For the Right, tenured radicals – especially women and scholars of colour – remain dangerous: they need to be controlled, they cannot be trusted and their free speech does not deserve protection. The aim is not to create a heterodox academy, a space of many voices, but to return to a time where there was just a single story. 

From Recognition to Redistribution

Nancy Fraser (2012, Feminism, Capitalism and the Cunning of History) argues that in the 1980s, Western feminism shifted its attention to the cultural politics of difference and recognition, and lost its radical anti-capitalist critique, its attention to the politics of redistribution. One might suggest that this applied to cultural studies more generally: a strong focus on identity sidelined questions of political economy. 

Yet, times are a-changing. Scholars of decolonization, especially, have insisted that Decolonization is not a Metaphor (Eve Tuck and Wayne Yang 2012). In former settler colonies, such as South Africa, decolonization of curricula can only ever be the first step: decolonization will be incomplete without the return of the land. And decolonization of former slave-owning countries in the Carribean and the Americas will be incomplete without reparations. The political economy is back with a bang. 

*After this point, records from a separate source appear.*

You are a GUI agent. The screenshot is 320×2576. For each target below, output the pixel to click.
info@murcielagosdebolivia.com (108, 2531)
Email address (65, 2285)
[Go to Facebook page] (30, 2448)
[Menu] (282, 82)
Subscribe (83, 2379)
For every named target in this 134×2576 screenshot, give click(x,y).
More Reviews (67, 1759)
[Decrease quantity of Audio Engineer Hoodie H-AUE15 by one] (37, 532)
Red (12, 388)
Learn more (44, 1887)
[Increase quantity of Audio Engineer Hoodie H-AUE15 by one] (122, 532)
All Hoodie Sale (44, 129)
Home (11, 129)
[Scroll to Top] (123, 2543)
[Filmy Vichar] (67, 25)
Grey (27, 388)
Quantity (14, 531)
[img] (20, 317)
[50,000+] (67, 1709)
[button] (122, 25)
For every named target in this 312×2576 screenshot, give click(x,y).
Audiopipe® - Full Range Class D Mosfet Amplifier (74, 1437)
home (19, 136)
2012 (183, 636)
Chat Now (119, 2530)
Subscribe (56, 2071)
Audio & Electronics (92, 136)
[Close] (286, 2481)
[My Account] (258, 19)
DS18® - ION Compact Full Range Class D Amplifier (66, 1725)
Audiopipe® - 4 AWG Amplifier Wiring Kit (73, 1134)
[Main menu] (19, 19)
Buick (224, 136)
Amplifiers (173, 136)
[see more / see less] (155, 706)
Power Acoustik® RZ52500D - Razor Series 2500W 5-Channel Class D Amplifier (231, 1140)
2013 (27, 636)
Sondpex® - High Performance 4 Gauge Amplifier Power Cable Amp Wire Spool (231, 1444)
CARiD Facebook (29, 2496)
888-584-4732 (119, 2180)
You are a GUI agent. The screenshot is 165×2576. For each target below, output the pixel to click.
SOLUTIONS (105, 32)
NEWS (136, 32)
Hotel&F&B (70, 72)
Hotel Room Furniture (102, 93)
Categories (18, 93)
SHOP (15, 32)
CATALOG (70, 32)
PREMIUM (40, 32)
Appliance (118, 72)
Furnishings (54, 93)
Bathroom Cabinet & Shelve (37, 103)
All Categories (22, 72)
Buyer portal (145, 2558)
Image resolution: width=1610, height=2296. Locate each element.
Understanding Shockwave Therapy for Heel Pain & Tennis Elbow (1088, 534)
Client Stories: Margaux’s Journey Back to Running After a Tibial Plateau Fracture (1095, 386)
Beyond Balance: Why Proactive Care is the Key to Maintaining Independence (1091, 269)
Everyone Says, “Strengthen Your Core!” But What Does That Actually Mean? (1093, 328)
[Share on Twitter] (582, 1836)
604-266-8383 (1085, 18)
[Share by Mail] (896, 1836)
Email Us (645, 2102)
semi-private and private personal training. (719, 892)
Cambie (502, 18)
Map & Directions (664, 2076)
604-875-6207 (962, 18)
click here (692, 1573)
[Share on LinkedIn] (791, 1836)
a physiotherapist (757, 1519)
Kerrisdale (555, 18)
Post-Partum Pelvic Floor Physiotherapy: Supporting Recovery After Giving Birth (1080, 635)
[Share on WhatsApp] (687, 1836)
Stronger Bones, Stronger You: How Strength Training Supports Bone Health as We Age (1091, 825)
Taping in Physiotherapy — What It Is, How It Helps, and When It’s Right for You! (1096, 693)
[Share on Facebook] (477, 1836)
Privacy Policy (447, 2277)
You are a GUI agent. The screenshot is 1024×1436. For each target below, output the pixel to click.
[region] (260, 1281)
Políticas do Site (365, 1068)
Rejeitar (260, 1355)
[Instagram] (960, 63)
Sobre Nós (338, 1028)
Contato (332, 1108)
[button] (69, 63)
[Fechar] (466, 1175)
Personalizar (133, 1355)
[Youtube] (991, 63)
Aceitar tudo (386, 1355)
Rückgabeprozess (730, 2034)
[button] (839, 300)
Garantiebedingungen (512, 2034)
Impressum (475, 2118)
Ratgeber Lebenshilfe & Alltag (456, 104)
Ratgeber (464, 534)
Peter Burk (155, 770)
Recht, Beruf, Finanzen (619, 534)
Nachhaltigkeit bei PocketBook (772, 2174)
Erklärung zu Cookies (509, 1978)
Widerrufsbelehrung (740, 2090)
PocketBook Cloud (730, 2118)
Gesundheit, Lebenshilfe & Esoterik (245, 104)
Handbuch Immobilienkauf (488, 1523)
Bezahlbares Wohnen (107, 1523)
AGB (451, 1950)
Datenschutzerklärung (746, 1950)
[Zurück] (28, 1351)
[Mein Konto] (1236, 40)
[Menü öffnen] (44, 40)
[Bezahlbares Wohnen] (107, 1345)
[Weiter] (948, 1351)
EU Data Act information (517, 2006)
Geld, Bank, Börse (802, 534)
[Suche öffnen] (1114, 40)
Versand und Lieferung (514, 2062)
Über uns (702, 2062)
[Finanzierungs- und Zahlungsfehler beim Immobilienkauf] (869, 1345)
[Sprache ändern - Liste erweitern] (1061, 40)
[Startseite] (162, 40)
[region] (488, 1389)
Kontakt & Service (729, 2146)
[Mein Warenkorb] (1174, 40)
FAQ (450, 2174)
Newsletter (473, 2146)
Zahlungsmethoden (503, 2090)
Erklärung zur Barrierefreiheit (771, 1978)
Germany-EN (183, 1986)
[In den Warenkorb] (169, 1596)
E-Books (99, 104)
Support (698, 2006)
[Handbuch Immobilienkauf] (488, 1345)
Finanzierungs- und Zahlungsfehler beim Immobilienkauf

No longer are radical scholars willing to simply change the reading list, the critique goes at the heart of neoliberalism and capitalism, imagining, and working towards, a different economic order, a different type of society. Or, to cite Frantz Fanon, a new humanity. 

It is no longer just a battle for the ‘soul’, but also for land and resources, for an equality that goes beyond recognition and allows for redistribution. No wonder the culture wars are flaring up again, the stakes are high – perhaps higher than ever.